Dieser Trend der mangelnden Repräsentanz lässt sich schon lange beobachten. Bereits 2013 bemängelte der SPD-Politiker Rolf Mützenich, dass der Bundestag „fast vollständig ein Akademikerparlament“ geworden sei. Die meisten der Abgeordneten seien inzwischen Juristen. Arbeiter seien im Bundestag fast gar nicht mehr vertreten. Für eine Demokratie wird das auf Dauer zum Problem. Immerhin neigt ein Akademikerparlament dazu, Politik für Akademiker und Bessergebildete zu machen und nicht für Menschen, die einer einfachen Tätigkeit nachgehen und vielleicht über ein geringes Einkommen verfügen. Dieser Verdruss über die fehlende Interessensvertretung führt viele zur AfD. Und siehe da: Die meisten Wähler der AfD sind Arbeiter – also genau jene Gruppe, die im Bundestag so kläglich unterrepräsentiert ist.

Ist die AfD also die neue Arbeiterpartei? Momentan scheint sie das tatsächlich zu sein, auch wenn sie ganz sicher nicht deren Interessen vertritt. Der Schlüssel zur Lösung dieses Problems liegt tatsächlich darin, die Menschen stärker in die politischen Entscheidungen einzubeziehen. Anderenfalls werden Berufspolitiker den Ruf nicht los, ständig nur gute Politik für sich selbst zu machen. Eine nicht ausreichende Kontrolle durch das Volk führt fast zwangsläufig zu einem latent zügellosen Machtstreben bei Mandatsträgern. Das mag für die Mehrheit der Abgeordneten nicht gelten. Trotzdem schlagen besonders die Ausreißer unter ihnen zu Buche.

Näher an der Bevölkerung

Haben die Menschen im Land die Möglichkeit, auf wichtige politische Weichenstellungen Einfluss zu nehmen, so erhöht das in jedem Fall die Identifikation mit dem Beschlossenen. Selbst diejenigen, die dagegen gestimmt haben, werden eher bereit dazu sein, die Entscheidung der Mehrheit zu akzeptieren. Ganz entscheidend ist dabei das Instrument des Volksbegehrens. Bei entsprechendem Quorum können die Bürgerinnen und Bürger ihre Wünsche direkt ins Parlament einstreuen. Die Abgeordneten wären dazu verpflichtet, sich mit dem Thema zu befassen. Auf diese Weise wird sichergestellt, dass die Belange der gesamten Bevölkerung in der Politik wieder Gehör finden.

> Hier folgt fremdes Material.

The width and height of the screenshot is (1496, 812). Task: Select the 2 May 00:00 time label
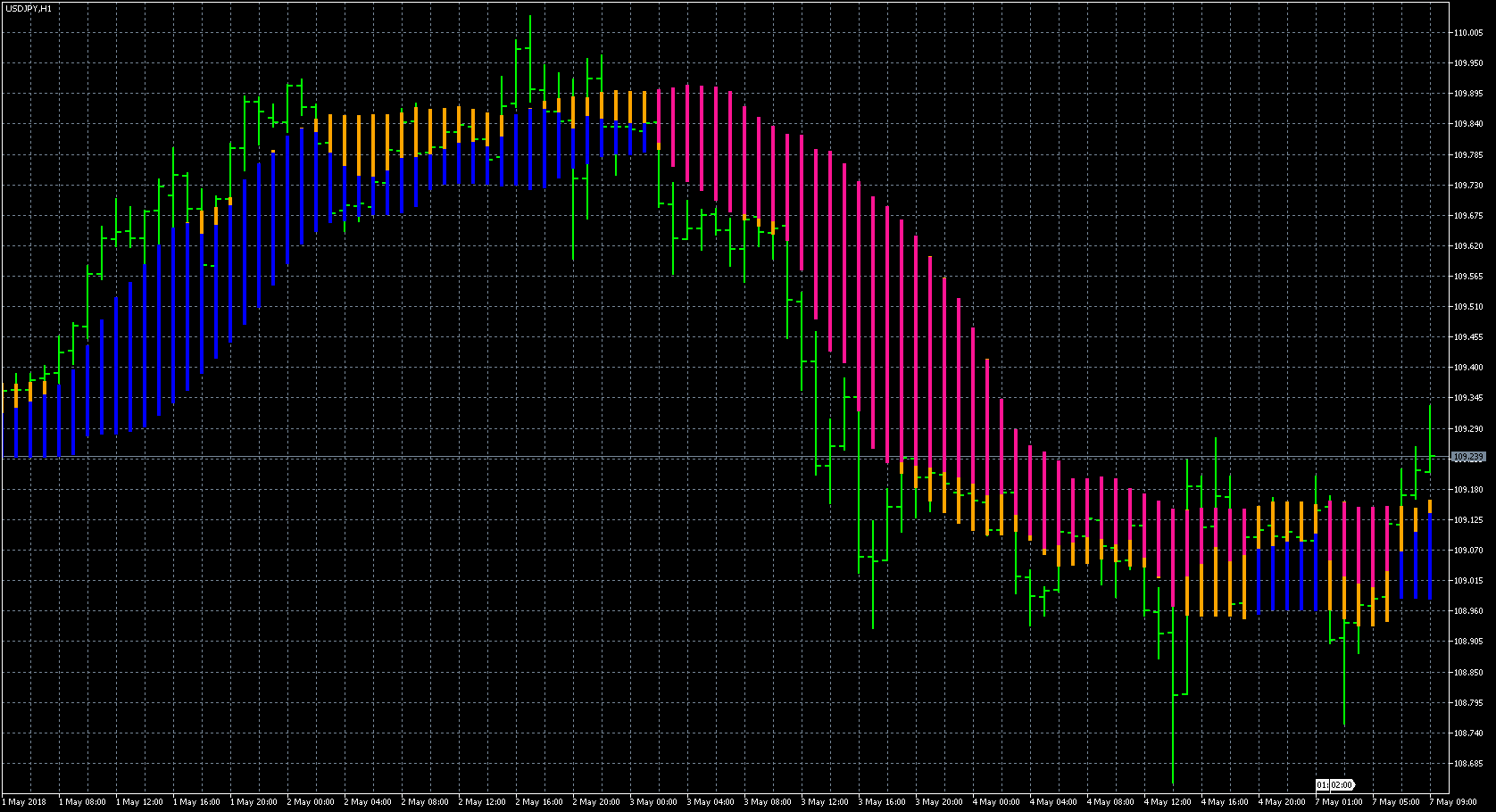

Die Abgeordneten wiederum würden sich wieder eher wieder mit ihren Wählerinnen und Wählern verbunden fühlen. Mit ihren Programmen würden sie verstärkt versuchen, möglichst alle Wählerschichten anzusprechen. Denn nur zufriedene Wähler machen ihr Kreuz bei der nächsten Wahl an der gleichen Stelle. Ermutigt durch die stärkeren Einflussmöglichkeiten würden sich außerdem Berufsgruppen zur Wahl aufstellen lassen, die bislang im Bundestag wenig bis kaum repräsentiert sind. So würde wieder ein Gleichgewicht zwischen Bevölkerung und Bundestag zustandekommen, welches dem Parlament in den letzten Jahren deutlich abhandengekommen ist.